The official PMI rose back to the expansion territory at 50.2 from 49, for the first time since August 2015 while Caixin PMI also spiked to 49.7 from 48, according to latest figures from China's Statistics Bureau.
According to the OCBC report, analysts from the bank have partly attributed the rebound in PMI to seasonal effect.
"Although PMI is seasonally adjusted in theory, the historical pattern shows that the March reading is always higher than February reading without fail since the birth of PMI data in 2005 as shown on the chart below. This is probably due to lunar New Year effect.
In addition to usual seasonal distortion, OCBC noted the rebound of PMI also benefited from two factors including improving demand and stabilized market sentiment.

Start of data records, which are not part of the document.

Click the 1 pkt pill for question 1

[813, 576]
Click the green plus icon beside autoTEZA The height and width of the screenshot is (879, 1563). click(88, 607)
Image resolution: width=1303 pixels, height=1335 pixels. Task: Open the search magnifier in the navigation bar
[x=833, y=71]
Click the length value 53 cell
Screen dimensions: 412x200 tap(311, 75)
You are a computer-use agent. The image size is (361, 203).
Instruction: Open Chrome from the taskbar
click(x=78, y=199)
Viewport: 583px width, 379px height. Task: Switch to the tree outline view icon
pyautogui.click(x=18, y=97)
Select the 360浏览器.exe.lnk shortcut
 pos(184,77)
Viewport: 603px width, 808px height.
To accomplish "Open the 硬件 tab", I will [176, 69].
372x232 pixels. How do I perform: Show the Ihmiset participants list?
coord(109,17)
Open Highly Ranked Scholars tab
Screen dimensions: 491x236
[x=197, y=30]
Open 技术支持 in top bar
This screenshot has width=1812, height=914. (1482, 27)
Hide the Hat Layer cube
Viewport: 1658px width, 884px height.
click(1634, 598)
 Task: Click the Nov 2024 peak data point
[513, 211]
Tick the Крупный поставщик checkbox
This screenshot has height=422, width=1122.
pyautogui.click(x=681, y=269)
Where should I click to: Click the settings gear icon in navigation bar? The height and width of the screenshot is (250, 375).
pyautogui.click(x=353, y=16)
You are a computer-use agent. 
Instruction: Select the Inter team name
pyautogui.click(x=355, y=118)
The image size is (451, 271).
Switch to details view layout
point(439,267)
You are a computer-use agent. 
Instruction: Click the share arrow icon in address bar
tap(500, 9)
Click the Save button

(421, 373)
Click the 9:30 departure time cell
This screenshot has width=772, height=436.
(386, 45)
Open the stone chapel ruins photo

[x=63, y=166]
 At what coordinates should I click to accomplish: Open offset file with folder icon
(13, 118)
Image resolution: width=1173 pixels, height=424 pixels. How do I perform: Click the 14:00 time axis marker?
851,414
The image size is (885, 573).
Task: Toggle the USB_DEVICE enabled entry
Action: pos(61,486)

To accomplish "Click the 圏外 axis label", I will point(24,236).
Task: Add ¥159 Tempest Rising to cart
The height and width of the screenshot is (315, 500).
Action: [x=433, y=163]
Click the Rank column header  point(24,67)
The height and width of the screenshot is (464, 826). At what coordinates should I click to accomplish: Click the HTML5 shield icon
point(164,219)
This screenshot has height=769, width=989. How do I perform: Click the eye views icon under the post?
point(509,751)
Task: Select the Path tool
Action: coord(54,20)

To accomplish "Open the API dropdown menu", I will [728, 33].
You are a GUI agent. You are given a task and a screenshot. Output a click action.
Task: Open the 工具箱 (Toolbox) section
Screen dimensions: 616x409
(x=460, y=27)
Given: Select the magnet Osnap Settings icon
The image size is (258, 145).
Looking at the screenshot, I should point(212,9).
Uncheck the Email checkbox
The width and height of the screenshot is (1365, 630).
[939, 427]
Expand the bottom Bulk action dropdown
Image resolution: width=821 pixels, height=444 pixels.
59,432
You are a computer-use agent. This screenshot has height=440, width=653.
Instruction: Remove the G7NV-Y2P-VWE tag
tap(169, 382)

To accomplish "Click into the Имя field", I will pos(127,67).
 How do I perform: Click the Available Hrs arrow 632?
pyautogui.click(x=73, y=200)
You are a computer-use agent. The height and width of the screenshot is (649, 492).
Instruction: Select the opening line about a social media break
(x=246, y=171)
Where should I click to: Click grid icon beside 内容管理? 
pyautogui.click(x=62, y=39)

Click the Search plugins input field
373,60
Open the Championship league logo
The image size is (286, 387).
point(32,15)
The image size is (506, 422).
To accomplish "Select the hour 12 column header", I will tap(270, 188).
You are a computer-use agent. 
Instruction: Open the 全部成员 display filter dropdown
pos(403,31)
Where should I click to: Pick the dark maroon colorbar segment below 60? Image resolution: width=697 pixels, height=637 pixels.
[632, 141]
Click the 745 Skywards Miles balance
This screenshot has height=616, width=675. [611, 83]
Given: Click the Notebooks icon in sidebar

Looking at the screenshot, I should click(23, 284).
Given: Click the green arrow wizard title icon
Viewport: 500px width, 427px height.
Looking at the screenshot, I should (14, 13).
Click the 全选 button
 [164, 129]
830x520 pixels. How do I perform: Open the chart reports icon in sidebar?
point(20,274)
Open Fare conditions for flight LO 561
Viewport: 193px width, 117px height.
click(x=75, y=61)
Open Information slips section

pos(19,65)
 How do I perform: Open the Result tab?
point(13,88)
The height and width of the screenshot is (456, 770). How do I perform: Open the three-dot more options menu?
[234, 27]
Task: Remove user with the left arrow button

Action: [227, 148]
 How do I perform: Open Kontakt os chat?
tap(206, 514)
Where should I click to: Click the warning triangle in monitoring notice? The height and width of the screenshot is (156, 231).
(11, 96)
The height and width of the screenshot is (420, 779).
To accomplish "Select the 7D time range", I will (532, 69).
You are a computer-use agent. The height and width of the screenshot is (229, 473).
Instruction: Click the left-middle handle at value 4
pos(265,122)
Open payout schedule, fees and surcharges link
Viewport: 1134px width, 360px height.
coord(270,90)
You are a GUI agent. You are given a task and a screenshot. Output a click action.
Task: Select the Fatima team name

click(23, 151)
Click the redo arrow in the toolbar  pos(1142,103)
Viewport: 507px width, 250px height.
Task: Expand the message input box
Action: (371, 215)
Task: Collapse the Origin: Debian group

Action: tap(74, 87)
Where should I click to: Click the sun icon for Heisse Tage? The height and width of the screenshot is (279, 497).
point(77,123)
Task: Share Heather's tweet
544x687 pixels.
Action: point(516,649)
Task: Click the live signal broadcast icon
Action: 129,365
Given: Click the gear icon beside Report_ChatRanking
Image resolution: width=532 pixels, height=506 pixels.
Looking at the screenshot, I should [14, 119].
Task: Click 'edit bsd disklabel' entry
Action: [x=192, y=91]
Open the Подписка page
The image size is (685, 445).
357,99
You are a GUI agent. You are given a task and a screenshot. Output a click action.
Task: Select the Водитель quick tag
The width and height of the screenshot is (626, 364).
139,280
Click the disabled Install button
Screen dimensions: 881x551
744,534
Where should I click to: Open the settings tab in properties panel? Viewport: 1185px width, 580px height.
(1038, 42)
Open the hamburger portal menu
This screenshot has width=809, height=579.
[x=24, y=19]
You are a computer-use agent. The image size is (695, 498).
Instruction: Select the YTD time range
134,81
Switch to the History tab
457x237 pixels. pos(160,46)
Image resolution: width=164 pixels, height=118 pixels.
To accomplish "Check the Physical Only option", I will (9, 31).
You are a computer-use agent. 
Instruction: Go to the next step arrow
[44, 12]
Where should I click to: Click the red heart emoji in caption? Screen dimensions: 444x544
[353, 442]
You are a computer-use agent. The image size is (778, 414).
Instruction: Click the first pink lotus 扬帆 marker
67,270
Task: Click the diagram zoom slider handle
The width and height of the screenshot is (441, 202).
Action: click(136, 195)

In March, the benchmark Shanghai index rose by more than 11 percent while Shenzhen index rebounded by more than 16 percent.
Commodity prices ranging from Iron Ore and Copper continued to climb up. More importantly, RMB stabilized after volatile start of the New Year with the U.S. dollar slipped back to 6.40 era.
OCBC said the improving sentiment in financial market as well as stabilization in RMB helped calmed down the fragile sentiment of manufacturers.
The sign of recovery in manufacturing sector were also recorded.
"China's industrial profit rebounded by 4.8 percent in the first two months of 2016, ending seven-month decline. Despite the on-going stress in the upstream industry, industry profit in the downstream industry started to recover. Profit for manufacturers rebounded by 12.9 percent in the first two months, lending positive sentiment to PMI," the bank noted.
Looking ahead, with both new orders and new export orders went back to above 50, and input prices rebounded sharply to 55.3 in March, OCBC expects the contraction of producer prices to narrow further in March to -4.7 percent from -4.9 percent.
In the meantime, the global trade outlook remains murky due to the structural change in global value chain and rising protectionism.
And although the correction of U.S. dollar in March after G20 meeting supported the global sentiment, the upside risk for dollar cannot be ruled out given the Fed is still on track to raise its interest rate as early as in June.